Data on locating visible targets:

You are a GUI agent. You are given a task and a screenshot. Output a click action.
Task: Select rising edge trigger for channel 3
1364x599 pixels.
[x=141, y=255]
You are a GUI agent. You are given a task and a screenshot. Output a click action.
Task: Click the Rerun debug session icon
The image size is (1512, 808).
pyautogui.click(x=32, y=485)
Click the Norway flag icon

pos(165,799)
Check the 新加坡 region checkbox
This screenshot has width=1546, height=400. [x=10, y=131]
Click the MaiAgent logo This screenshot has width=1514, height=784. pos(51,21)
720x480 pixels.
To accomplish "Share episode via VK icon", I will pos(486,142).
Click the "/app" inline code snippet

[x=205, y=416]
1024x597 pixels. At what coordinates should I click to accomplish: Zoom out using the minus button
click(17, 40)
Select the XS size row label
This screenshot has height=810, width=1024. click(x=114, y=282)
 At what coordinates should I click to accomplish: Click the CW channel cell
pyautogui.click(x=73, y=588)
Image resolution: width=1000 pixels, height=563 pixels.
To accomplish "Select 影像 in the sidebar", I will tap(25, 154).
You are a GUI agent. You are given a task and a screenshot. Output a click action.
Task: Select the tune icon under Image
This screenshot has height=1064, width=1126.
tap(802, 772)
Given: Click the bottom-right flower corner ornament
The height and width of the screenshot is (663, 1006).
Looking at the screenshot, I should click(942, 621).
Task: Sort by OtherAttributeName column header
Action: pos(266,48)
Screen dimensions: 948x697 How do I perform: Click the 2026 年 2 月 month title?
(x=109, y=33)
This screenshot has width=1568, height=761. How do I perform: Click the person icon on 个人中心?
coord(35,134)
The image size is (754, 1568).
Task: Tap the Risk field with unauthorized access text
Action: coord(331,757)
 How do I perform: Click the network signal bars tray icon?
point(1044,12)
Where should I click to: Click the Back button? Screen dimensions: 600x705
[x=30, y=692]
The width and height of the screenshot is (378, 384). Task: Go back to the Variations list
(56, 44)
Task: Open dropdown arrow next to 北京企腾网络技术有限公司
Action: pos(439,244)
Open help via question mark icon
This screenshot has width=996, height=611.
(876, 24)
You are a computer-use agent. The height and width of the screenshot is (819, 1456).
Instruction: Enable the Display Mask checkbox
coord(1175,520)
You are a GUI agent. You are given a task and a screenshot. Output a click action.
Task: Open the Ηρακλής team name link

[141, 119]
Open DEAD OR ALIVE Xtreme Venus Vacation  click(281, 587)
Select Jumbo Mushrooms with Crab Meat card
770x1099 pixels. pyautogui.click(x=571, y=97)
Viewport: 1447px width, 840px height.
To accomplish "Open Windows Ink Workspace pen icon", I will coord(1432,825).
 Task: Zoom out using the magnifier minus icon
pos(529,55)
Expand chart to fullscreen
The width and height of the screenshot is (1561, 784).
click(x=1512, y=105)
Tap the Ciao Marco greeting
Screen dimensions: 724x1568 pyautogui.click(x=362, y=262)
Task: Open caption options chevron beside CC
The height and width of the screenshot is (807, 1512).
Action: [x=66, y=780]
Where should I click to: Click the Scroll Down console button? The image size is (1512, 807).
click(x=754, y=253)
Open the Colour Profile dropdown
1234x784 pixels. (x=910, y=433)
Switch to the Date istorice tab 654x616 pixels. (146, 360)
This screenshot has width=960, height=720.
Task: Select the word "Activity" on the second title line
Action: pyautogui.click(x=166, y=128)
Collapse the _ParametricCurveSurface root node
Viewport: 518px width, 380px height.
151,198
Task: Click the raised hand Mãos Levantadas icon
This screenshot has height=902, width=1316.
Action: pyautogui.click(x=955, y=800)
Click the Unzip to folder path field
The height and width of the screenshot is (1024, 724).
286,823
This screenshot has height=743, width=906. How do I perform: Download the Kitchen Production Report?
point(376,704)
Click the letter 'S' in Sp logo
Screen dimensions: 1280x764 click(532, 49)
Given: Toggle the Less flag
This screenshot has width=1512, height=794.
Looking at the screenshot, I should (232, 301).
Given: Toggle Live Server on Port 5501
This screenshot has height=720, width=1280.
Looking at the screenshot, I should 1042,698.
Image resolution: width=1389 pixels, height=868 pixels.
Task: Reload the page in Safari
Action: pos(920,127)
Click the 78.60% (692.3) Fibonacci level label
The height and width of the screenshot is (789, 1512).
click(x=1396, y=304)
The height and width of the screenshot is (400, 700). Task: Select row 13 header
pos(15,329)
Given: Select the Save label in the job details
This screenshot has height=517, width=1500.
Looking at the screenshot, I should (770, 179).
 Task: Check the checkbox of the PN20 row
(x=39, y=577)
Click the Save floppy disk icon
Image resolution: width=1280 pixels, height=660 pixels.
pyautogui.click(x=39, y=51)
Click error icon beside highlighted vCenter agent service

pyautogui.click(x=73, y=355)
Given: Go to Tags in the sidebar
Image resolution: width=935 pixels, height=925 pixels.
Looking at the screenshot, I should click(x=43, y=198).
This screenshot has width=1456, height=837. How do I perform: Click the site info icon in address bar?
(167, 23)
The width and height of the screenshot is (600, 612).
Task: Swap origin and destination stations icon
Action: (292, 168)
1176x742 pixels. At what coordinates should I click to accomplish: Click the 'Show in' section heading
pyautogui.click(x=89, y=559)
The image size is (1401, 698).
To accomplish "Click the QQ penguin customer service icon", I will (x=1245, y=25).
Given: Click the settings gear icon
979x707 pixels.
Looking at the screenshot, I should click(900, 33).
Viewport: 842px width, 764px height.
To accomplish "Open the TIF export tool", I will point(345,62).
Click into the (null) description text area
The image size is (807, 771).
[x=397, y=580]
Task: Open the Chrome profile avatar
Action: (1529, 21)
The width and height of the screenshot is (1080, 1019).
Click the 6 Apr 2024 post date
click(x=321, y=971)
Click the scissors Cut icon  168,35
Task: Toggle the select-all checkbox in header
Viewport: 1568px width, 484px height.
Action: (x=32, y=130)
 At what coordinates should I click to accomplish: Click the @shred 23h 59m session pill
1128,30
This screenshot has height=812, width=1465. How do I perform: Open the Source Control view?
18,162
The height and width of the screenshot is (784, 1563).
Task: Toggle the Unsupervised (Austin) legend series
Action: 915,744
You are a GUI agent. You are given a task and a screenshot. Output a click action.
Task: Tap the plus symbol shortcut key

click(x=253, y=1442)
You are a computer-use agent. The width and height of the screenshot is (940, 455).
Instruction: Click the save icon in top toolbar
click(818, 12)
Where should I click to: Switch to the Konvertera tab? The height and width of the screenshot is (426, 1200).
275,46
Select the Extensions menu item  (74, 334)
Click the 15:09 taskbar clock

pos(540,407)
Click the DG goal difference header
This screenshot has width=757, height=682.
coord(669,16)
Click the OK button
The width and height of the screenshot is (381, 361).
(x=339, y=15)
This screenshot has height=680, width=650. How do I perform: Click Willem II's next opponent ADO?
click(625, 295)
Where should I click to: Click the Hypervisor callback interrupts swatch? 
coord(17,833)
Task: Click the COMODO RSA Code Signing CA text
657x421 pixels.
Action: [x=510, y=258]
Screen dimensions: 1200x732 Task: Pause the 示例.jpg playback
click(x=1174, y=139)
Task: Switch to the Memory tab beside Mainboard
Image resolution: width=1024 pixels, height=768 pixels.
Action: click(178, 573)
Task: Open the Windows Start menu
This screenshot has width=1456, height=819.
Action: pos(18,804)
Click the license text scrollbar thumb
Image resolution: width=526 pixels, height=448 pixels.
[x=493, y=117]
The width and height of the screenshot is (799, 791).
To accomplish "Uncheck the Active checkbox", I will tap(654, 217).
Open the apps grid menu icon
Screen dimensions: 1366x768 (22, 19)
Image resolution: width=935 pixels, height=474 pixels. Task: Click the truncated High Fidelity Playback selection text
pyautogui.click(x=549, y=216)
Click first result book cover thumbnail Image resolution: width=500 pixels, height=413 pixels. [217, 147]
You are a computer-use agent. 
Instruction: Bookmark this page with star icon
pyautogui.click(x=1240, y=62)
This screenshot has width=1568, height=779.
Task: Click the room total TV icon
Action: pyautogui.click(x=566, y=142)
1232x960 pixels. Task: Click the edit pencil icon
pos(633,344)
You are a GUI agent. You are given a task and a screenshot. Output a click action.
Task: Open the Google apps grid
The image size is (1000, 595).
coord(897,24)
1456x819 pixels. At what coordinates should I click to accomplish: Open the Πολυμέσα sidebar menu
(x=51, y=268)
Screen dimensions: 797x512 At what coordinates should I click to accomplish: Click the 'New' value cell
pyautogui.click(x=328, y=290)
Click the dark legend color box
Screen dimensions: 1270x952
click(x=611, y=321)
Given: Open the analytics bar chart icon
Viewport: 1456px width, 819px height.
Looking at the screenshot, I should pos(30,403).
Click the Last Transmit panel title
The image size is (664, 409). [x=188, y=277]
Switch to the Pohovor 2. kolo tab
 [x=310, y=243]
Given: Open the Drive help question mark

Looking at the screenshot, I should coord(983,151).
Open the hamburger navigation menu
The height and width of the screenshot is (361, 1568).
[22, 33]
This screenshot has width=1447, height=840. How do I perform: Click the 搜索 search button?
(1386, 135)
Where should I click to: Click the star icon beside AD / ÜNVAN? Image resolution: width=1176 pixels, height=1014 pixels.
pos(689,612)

→ Given exercise
Rewrite the data above from its first line through the line containing "[x=141, y=255]", including the requests, and add -121 to every coordinate in the answers.

→ Full response
You are a GUI agent. You are given a task and a screenshot. Output a click action.
Task: Select rising edge trigger for channel 3
1364x599 pixels.
[x=20, y=134]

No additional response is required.